We have entered a golden age for fintech.LendingClub and OnDeck recently exited through massive IPOs, and global investments in the fintech space hit $3 billion last year. This outpouring of innovation and investment has spread across the financial sector, spanning mobile banking, small business lending, financial advisers, credit scoring, savings and more.
Given all the money flowing into fintech, it might seem that the biggest, most glaring problems have been solved. And yet, despite the unbelievable amount of financial innovation and technological progress that have transformed other sectors, there are entire swaths of the financial industry that have not changed. The opportunities are still ripe for the picking.
Insurance represents a huge opportunity that has yet to see real innovation. The U.S. insurance industry is the largest in the world in terms of revenue, with net premiums surpassing $1.2 trillion. At the same time, the major players have some of the lowest Net Promoter Score (NPS) ratings of any industry, meaning the companies do not inspire satisfaction or loyalty in their customers.
People do not like or trust insurance companies. And it’s no wonder why, with headlines like “9/11 Responders With Rare Cancer Denied Insurance Coverage” and “Sandy Homeowners Systematically Denied Insurance Claims.” The industry is notoriously rife with moral hazard and fraud.
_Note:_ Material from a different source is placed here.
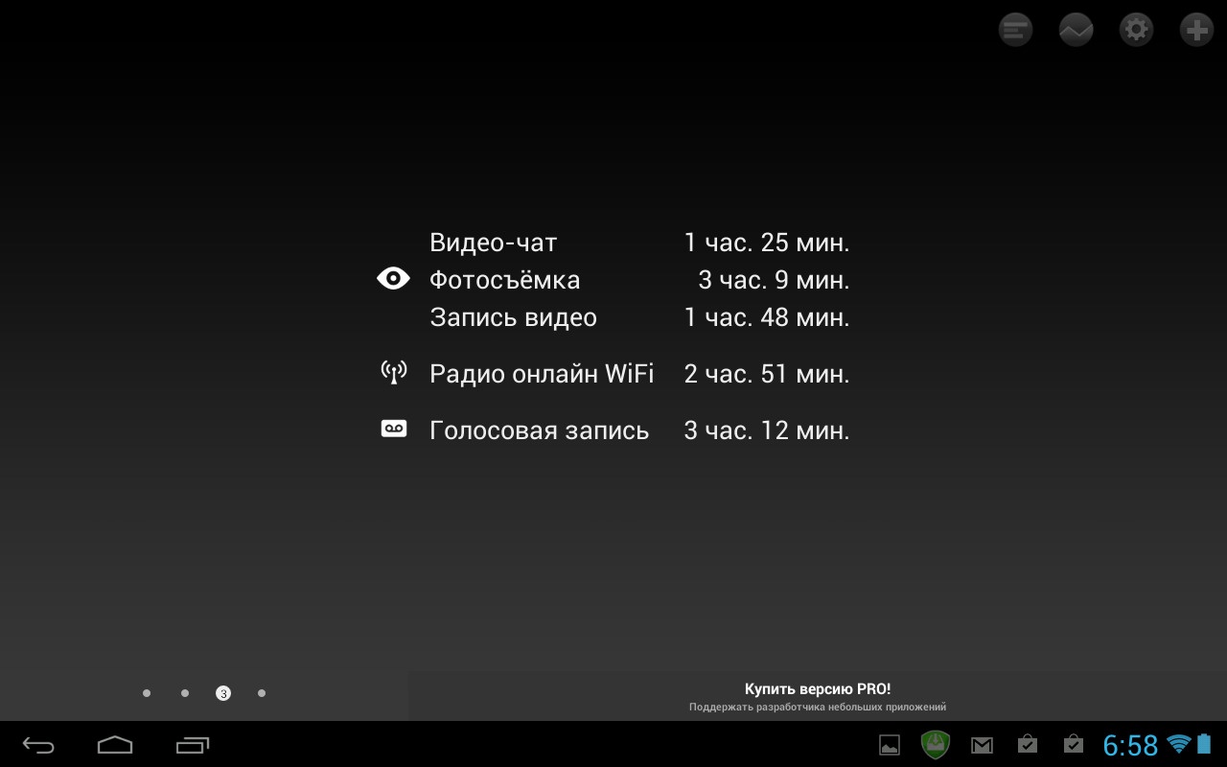Tap the Голосовая запись entry

(638, 430)
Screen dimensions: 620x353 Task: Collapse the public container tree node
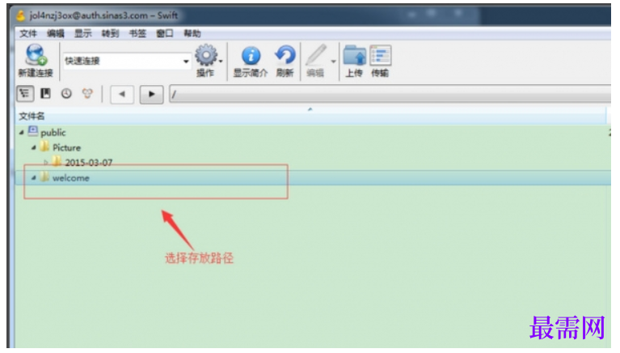pyautogui.click(x=21, y=132)
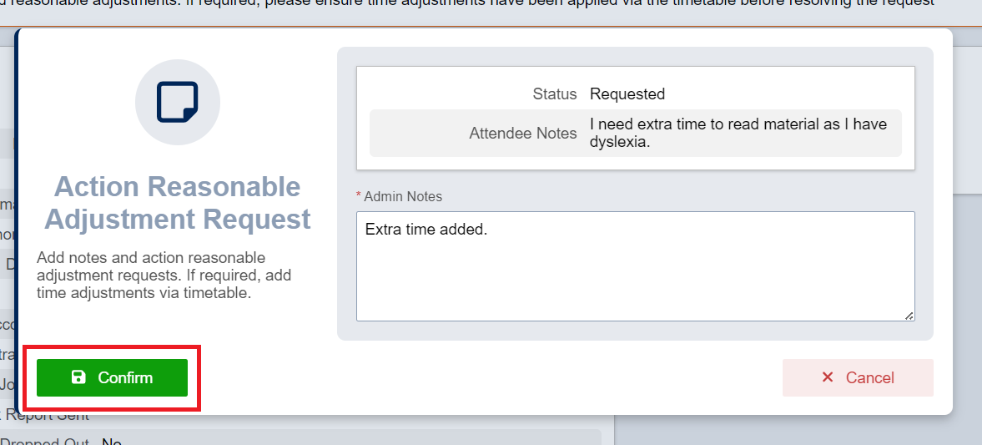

Add to all of this the antiquated way insurance products are delivered to consumers in a world where almost anything can be procured with a few taps of a smartphone screen, and it’s no wonder that most Americans are underinsured. Less than half of “middle market consumers” aged 25 to 64 have individual life insurance coverage, and 40 percent of those Americans who do have life insurance coverage think they do not have enough. And, 64 percent of American homes are underinsured.
Challenges And Opportunities
Outside of the Affordable Care Act, next to nothing has changed in the insurance industry for years. Why has it been so slow to change? To start, there are high barriers to entry. The insurance industry is complex and expensive from a regulatory standpoint.
New carriers are required to have unencumbered stores of cash to satisfy the regulators, and have to grow those unencumbered assets in proportion to the amount of risk they have underwritten, which is ever-increasing.
This challenge is far worse in insurance than in lending. In addition, for some lines of insurance, pricing is regulated at the state level, with regulators controlling how much a company charges for a given product. For all these reasons, it is a difficult and slow process to bring a new insurance product to market in the U.S.
Then there is the adverse selection problem — the first people who need a new product often are the highest risk, and thus you run the risk of seeing much higher claims than the industry average once you launch. For a startup, this is just when you are the youngest and most vulnerable.
A few brave souls have taken an early crack at this market and seen success — most notably, Oscar and Metromile. Oscar is “a better kind of health insurance company” that aims to use technology and design to improve the experience. The company is now valued at a whopping $1.5 billion, just a year-and-a-half after its launch. Metromile sells pay-per-mile car insurance, which appeals to the 70 percent of people who drive under 10,000 miles a year, and thus probably overpay for car insurance.
Both companies offer intuitive and accessible (mobile) user interfaces, consumer-friendly business models and greater transparency. This is just the tip of iceberg — every line of insurance needs to be “millennialized,” and I expect we’ll see huge disruption in home, life and P&C, just to name a few.
However, the biggest opportunities for startups will be in four areas: new products for a new economy, better insights from better data, new ways of managing risk and funding regulatory capital and new structures for acquiring customers.
With the rise of Uber, Airbnb and others, our economy is moving away from owning assets to renting them. Existing policies offered by big insurers don’t handle these new use cases and will have to be replaced. But the bigger shift is that in this new world, the concept of insuring an asset over many periods is outdated; instead, we will move to a more transactional consumption model: just-in-time insurance delivered on mobile and underwritten in seconds.
There are also reams more data available today than 10 years ago, which means new ways to underwrite risk. For example, Apple watches and FitBits provide information and insight into people’s daily activity that can be extremely useful when making health assessments.
And in the auto industry, a huge risk is how far and through what geography an individual drives to work each day. While accelerometers have been around for years, every cell phone now has a GPS, which provides far more accurate and detailed data.
New insurance companies are tackling the capital requirement challenges in a number of interesting ways. Oscar raised a huge first round of capital, and has continued raising large rounds — driven in part by the need for regulatory capital.
Others are taking a page from online lending and adopting peer-to-peer models to try to provide the requisite capital for regulators. We’ve seen a lot of folks take this approach internationally (Friendsurance in Germany, for example) and others are taking the same approach here — I’m interested to see how regulators react in the U.S.
Finally, the insurance industry is begging for new ways to acquire customers. Millennials are shockingly underinsured. This is partly because they simply do not want to talk to someone on the phone. The channels they like to use and those with which they are most comfortable are not the channels on which insurance companies try to reach them. As a result, a huge target demographic is underserved.
PolicyGenius is already showing that they can convert this previously un-convertible population by providing better information and education online.